Tugas yang Diberikan:
Tulis ulang tanpa perubahan baris-baris mulai dari baris yang memuat "Collapse the Task" sampai baris yang memuat "point(248,591)", termasuk kedua baris itu.

(Baris hasil ekstraksi)
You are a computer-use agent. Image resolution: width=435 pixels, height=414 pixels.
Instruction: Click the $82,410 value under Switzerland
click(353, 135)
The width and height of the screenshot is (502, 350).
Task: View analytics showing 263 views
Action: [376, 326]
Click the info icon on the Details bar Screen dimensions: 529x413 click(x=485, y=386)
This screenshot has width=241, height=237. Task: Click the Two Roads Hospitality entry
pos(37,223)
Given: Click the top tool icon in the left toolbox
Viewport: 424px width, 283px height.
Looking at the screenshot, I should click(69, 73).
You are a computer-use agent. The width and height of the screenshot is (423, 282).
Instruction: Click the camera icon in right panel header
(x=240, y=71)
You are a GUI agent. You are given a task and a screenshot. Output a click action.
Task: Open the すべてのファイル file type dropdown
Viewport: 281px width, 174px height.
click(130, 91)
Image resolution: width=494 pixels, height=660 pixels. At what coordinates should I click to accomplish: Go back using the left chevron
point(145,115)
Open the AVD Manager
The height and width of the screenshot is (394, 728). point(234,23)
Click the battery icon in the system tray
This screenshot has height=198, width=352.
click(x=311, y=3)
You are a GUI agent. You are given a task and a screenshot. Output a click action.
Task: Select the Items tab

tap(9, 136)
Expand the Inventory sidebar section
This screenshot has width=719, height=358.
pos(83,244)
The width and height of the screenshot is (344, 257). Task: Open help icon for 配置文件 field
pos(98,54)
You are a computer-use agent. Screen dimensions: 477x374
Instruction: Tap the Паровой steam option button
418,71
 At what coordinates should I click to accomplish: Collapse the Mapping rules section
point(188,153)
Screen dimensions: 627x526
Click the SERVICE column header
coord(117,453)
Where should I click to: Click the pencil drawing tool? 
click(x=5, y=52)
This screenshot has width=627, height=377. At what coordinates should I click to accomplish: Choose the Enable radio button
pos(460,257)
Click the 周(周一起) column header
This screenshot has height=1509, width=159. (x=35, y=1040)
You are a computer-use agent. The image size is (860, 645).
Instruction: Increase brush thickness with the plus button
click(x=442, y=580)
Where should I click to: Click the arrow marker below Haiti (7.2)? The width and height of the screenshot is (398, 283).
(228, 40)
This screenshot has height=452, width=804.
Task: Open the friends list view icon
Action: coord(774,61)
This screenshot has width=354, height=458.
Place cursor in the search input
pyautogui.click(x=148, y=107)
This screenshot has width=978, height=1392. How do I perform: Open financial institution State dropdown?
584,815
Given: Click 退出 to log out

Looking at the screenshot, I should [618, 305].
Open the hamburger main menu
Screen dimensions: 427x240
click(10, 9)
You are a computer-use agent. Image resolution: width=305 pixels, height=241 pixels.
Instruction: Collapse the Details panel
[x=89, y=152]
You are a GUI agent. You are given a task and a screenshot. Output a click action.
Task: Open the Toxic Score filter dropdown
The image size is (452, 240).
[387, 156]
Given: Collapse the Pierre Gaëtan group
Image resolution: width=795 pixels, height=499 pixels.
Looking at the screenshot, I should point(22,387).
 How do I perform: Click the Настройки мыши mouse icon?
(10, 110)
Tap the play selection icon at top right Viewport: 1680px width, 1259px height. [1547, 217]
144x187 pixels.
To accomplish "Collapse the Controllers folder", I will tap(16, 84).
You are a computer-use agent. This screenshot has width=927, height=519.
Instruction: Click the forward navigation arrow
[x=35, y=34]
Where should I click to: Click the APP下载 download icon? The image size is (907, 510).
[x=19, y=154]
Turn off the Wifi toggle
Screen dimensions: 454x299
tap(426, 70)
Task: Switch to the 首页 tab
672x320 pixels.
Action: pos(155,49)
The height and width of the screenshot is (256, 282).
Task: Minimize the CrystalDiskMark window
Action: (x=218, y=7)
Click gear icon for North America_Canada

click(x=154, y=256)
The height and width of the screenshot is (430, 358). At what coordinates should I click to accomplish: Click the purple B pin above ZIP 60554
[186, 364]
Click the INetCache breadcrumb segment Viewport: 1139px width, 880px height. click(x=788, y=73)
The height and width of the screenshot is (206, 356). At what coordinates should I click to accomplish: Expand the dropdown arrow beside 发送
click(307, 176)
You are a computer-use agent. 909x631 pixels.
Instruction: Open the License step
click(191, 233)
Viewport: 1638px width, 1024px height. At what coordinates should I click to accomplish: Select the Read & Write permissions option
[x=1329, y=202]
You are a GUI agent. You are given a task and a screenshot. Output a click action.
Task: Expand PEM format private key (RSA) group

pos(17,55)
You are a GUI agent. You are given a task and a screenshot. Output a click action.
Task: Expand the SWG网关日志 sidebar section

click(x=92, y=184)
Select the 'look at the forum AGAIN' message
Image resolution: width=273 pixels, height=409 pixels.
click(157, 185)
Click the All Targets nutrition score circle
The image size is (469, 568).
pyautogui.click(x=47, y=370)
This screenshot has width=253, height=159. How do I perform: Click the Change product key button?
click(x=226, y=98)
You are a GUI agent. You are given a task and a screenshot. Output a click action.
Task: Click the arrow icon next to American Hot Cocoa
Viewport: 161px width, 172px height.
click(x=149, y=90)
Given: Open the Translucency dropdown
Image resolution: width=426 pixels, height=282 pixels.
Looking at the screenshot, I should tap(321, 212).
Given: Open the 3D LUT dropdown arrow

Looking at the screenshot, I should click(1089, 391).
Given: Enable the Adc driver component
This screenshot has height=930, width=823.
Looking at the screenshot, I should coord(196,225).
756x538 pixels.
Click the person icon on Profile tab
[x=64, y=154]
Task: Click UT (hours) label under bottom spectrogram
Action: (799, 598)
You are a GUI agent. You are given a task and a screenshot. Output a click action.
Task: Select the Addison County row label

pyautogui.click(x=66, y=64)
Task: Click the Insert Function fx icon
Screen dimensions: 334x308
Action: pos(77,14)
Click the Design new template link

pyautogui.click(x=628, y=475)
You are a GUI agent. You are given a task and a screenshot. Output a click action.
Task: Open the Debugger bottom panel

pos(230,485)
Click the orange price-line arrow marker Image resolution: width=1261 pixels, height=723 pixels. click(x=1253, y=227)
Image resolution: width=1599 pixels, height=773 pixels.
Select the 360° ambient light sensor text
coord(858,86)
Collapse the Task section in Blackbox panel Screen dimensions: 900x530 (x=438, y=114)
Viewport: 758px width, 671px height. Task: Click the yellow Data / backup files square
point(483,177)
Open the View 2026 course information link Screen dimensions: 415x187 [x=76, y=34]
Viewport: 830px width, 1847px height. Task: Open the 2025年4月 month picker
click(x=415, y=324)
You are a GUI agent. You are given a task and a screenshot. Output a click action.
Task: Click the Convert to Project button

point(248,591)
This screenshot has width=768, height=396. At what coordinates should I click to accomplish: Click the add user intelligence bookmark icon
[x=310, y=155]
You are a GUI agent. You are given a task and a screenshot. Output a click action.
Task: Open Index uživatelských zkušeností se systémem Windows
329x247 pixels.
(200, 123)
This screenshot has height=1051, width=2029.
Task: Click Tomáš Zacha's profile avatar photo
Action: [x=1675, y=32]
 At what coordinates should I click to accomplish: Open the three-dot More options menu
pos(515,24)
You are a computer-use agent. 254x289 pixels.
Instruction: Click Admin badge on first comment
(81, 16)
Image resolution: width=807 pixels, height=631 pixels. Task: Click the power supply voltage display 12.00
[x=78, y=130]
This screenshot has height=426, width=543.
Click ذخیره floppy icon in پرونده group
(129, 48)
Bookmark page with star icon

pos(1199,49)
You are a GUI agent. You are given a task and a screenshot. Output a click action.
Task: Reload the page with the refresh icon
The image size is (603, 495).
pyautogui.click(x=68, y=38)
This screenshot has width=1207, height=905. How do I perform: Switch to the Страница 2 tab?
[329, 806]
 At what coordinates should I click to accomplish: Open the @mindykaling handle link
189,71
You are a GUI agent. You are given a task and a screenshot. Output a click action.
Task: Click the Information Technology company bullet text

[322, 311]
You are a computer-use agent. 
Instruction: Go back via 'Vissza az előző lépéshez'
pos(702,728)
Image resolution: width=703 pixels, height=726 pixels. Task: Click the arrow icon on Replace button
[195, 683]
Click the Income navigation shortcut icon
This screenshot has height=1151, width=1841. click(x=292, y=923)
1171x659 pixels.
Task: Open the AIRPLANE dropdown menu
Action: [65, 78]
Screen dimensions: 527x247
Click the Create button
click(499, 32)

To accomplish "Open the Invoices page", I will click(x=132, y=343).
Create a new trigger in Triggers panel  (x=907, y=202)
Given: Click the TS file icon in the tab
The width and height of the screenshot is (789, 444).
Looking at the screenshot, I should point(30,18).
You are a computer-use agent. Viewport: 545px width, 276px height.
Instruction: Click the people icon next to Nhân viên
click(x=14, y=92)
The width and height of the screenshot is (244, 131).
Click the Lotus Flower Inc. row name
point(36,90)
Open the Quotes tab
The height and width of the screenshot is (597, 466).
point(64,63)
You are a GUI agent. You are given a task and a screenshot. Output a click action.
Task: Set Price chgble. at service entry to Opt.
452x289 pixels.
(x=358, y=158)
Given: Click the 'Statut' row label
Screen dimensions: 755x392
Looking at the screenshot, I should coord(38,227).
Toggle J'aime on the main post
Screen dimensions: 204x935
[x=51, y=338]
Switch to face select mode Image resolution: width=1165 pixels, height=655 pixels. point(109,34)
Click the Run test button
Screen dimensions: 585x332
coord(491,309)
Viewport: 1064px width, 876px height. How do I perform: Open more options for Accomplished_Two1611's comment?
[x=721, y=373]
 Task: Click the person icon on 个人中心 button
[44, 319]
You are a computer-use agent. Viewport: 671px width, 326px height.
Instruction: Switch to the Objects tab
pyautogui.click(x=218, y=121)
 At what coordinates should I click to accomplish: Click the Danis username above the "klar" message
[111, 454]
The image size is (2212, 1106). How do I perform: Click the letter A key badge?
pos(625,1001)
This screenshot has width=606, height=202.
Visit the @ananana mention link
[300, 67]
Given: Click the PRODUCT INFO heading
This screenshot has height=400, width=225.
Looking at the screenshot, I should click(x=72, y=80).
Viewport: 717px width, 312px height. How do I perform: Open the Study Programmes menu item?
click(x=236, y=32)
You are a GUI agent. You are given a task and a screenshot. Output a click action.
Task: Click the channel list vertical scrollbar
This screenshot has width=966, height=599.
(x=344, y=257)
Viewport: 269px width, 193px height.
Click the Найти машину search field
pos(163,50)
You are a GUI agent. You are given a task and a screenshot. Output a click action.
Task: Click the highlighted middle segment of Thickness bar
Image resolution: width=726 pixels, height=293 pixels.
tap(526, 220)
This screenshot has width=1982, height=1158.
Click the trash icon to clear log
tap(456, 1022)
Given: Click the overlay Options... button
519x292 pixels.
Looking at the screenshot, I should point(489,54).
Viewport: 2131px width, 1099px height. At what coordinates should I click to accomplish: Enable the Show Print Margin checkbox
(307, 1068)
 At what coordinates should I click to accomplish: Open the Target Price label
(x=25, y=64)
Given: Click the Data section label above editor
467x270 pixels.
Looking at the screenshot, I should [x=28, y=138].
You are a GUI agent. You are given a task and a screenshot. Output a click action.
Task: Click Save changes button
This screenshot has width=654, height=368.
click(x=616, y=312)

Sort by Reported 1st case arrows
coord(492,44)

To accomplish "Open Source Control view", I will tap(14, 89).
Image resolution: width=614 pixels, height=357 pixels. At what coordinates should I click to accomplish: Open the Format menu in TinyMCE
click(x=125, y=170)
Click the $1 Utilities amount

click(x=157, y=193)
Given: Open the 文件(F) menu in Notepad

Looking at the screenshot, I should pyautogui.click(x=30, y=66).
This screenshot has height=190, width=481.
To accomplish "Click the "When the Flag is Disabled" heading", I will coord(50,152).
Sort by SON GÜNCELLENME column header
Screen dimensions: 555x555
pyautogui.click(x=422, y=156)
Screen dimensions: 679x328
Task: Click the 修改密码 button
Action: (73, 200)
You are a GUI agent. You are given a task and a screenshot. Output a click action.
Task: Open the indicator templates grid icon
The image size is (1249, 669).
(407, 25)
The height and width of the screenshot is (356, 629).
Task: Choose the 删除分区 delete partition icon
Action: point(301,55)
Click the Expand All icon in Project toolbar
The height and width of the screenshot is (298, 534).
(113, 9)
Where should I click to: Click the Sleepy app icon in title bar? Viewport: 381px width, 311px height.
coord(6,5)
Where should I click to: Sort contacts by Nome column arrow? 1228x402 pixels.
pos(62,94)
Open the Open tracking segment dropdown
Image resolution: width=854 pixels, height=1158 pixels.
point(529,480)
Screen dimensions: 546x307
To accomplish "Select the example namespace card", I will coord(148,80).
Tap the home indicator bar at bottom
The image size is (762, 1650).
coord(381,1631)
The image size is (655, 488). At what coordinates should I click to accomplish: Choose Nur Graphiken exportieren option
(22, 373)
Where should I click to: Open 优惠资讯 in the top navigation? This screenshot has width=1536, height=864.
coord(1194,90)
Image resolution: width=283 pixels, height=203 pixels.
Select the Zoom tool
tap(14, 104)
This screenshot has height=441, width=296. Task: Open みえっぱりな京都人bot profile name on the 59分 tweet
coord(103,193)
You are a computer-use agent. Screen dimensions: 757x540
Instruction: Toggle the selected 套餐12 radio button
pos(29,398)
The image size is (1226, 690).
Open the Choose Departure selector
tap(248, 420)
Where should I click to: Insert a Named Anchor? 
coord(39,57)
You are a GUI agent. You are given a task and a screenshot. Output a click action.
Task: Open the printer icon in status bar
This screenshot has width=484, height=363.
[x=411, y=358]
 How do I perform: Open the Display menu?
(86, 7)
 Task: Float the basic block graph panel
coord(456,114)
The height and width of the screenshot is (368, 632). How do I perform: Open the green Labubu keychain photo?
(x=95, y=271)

Jawaban Tertulis:
Collapse the Task section in Blackbox panel Screen dimensions: 900x530 (x=438, y=114)
Viewport: 758px width, 671px height. Task: Click the yellow Data / backup files square
point(483,177)
Open the View 2026 course information link Screen dimensions: 415x187 [x=76, y=34]
Viewport: 830px width, 1847px height. Task: Open the 2025年4月 month picker
click(x=415, y=324)
You are a GUI agent. You are given a task and a screenshot. Output a click action.
Task: Click the Convert to Project button

point(248,591)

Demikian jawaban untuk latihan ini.